_What to work on_
From the line with "Task: Open keyboard" to the last line of the data below, repeat every line exactly and add nothing.

Pixel coordinate grounding data:
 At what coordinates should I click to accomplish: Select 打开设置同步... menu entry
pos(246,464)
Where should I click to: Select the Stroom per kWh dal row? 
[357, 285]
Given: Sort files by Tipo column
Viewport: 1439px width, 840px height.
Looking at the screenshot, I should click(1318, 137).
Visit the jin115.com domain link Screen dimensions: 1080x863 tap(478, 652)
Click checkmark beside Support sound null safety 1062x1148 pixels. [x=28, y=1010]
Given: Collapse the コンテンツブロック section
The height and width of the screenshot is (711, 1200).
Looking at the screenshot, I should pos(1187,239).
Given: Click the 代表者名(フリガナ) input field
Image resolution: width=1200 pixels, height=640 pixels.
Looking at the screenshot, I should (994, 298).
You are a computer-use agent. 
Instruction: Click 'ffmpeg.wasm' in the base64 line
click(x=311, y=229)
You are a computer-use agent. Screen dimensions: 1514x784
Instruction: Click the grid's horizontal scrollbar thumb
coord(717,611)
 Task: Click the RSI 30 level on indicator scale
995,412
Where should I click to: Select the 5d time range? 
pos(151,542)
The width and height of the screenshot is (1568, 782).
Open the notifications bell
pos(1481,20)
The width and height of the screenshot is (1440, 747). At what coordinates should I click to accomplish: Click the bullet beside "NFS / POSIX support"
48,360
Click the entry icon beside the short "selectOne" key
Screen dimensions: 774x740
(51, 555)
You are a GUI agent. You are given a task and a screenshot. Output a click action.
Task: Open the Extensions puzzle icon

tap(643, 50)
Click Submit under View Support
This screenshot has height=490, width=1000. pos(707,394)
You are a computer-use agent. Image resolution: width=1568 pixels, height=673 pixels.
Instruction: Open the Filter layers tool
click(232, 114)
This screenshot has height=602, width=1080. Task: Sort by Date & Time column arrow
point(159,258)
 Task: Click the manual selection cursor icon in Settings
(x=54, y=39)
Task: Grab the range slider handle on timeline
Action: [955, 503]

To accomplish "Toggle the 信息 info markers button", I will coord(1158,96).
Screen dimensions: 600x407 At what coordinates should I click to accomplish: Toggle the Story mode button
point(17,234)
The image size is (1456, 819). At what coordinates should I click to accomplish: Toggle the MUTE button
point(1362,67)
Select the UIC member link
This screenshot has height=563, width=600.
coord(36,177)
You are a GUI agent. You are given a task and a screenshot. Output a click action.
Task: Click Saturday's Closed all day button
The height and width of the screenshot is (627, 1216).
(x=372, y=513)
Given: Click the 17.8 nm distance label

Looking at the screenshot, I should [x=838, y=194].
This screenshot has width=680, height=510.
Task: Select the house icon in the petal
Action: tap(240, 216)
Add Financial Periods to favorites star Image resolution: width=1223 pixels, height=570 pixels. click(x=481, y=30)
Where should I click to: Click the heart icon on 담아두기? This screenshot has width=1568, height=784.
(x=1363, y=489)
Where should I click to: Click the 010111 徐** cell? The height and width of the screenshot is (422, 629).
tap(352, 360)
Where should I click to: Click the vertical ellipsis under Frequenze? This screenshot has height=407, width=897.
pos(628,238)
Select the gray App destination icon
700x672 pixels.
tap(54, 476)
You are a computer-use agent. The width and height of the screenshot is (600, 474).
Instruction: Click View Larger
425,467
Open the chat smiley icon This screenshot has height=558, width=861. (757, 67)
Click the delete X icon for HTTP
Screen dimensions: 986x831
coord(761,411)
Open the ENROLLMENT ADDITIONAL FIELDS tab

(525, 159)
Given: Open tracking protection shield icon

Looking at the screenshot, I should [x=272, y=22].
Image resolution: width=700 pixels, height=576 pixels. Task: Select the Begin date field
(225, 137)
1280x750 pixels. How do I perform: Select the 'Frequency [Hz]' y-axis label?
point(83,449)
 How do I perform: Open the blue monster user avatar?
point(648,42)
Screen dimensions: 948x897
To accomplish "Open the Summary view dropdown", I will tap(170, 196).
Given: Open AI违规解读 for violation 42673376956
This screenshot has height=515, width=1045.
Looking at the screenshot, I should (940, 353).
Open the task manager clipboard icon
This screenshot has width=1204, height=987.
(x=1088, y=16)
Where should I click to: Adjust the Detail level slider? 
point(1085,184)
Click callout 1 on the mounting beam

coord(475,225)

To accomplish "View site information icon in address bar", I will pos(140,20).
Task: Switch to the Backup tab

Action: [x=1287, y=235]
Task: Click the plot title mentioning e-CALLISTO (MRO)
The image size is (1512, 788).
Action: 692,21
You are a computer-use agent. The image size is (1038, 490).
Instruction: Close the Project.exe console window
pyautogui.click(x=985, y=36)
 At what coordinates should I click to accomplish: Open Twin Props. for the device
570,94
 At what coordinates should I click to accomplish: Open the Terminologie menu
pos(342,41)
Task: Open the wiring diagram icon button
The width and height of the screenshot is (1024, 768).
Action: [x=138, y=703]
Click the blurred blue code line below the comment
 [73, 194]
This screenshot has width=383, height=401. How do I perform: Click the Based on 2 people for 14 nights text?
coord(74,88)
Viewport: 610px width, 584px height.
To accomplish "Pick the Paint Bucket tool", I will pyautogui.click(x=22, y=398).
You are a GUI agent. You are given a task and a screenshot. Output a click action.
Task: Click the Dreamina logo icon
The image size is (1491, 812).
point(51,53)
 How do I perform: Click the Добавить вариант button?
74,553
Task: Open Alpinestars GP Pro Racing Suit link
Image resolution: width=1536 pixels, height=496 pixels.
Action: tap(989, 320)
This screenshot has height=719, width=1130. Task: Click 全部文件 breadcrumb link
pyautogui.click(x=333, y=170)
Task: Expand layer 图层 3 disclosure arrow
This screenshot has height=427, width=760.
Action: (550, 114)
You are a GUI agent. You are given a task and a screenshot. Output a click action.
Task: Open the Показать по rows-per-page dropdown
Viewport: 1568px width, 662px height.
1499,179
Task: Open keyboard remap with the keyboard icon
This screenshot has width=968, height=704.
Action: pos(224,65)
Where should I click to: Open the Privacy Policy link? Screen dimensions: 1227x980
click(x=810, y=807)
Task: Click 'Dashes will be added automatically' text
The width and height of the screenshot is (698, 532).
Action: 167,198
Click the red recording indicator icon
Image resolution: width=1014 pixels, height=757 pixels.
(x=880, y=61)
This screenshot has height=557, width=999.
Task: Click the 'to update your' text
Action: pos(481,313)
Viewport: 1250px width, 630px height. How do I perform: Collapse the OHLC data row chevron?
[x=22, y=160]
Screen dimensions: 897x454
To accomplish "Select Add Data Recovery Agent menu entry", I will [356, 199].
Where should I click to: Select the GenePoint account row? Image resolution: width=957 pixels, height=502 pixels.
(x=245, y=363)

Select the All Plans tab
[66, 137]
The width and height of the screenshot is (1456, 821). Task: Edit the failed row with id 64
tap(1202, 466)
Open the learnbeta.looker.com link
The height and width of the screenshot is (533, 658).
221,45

_Task solution_
Task: Open keyboard remap with the keyboard icon
This screenshot has width=968, height=704.
Action: pos(224,65)
Where should I click to: Open the Privacy Policy link? Screen dimensions: 1227x980
click(x=810, y=807)
Task: Click 'Dashes will be added automatically' text
The width and height of the screenshot is (698, 532).
Action: 167,198
Click the red recording indicator icon
Image resolution: width=1014 pixels, height=757 pixels.
(x=880, y=61)
This screenshot has height=557, width=999.
Task: Click the 'to update your' text
Action: pos(481,313)
Viewport: 1250px width, 630px height. How do I perform: Collapse the OHLC data row chevron?
[x=22, y=160]
Screen dimensions: 897x454
To accomplish "Select Add Data Recovery Agent menu entry", I will [356, 199].
Where should I click to: Select the GenePoint account row? Image resolution: width=957 pixels, height=502 pixels.
(x=245, y=363)

Select the All Plans tab
[66, 137]
The width and height of the screenshot is (1456, 821). Task: Edit the failed row with id 64
tap(1202, 466)
Open the learnbeta.looker.com link
The height and width of the screenshot is (533, 658).
221,45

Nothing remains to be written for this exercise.